DATA SUPPLIED: Begin

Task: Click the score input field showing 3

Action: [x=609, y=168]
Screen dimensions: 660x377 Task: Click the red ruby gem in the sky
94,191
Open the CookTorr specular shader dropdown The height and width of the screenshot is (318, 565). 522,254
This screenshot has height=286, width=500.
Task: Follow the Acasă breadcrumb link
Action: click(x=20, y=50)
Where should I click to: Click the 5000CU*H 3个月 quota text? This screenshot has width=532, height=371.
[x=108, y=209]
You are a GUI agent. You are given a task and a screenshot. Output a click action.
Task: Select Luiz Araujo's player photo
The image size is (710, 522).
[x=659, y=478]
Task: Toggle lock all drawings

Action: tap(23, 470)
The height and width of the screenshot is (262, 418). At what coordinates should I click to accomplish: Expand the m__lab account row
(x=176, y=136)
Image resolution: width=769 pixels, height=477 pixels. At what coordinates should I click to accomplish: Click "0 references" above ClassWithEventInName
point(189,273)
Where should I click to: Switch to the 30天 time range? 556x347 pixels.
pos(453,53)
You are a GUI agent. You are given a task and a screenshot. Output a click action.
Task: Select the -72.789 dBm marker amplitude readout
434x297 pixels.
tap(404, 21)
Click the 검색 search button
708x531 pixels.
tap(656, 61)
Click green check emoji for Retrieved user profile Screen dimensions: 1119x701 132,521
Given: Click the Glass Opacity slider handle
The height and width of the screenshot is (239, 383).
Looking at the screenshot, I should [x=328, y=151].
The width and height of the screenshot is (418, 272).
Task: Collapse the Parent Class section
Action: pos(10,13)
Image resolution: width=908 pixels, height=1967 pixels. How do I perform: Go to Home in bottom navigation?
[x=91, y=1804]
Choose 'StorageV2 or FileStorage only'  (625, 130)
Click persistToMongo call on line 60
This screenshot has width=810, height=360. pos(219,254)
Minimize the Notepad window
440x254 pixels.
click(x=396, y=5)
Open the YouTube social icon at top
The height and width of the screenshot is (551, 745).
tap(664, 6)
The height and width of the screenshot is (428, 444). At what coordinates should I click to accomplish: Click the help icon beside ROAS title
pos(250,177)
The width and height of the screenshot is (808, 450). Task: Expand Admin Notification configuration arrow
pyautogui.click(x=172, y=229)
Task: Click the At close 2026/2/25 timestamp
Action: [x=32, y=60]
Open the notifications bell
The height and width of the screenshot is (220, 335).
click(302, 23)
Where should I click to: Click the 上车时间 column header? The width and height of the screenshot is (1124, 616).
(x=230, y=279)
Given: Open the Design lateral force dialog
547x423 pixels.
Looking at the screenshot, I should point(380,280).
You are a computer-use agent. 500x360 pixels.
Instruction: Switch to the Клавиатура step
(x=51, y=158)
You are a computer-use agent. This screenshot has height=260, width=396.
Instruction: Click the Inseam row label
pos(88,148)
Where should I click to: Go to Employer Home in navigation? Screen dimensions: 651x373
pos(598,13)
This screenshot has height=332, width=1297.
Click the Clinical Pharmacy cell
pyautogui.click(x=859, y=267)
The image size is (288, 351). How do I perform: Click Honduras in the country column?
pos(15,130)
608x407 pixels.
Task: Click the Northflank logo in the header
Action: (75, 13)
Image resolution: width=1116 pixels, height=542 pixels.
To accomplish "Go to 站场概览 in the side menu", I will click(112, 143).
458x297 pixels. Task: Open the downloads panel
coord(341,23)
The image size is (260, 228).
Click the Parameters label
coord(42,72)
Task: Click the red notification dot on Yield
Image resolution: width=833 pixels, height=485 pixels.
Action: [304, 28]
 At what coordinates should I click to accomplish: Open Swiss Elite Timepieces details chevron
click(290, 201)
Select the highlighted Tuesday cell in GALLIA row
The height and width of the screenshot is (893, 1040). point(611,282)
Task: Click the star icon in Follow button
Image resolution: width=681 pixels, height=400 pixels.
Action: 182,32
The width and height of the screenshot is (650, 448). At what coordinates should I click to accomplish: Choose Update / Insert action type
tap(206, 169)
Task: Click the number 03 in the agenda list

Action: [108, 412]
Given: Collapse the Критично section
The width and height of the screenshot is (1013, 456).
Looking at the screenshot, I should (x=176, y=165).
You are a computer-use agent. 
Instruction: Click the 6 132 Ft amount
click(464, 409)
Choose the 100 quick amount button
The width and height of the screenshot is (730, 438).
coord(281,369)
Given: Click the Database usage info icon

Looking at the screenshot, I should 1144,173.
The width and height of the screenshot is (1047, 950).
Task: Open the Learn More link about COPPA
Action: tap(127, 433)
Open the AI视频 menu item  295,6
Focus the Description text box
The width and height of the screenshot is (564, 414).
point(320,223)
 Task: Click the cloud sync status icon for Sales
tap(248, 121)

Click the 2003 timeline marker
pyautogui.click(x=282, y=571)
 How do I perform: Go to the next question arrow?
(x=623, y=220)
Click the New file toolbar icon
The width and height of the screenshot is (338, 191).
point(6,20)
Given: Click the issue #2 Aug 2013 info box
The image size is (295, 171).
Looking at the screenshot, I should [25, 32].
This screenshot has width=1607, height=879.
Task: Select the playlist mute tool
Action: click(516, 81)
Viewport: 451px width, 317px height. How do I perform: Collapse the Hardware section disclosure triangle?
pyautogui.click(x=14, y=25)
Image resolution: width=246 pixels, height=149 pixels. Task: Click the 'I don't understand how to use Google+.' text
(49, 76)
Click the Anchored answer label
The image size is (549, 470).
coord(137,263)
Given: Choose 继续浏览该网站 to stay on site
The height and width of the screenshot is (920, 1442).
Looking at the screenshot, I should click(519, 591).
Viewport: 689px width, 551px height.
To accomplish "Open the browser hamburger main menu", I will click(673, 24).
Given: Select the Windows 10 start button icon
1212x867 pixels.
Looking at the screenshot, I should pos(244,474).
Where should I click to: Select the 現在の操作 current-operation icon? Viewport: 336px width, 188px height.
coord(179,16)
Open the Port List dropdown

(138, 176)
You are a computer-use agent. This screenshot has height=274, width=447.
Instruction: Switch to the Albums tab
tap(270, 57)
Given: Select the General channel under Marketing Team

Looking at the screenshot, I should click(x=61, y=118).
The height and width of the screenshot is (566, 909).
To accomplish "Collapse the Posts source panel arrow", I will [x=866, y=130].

DATA SUPPLIED: End

YOUR TASK -
Go through the entries and return each line where the word "will" occurs.

ANSWER AREA -
To accomplish "Go to 站场概览 in the side menu", I will click(112, 143).
To accomplish "Open the browser hamburger main menu", I will click(673, 24).
To accomplish "Collapse the Posts source panel arrow", I will [x=866, y=130].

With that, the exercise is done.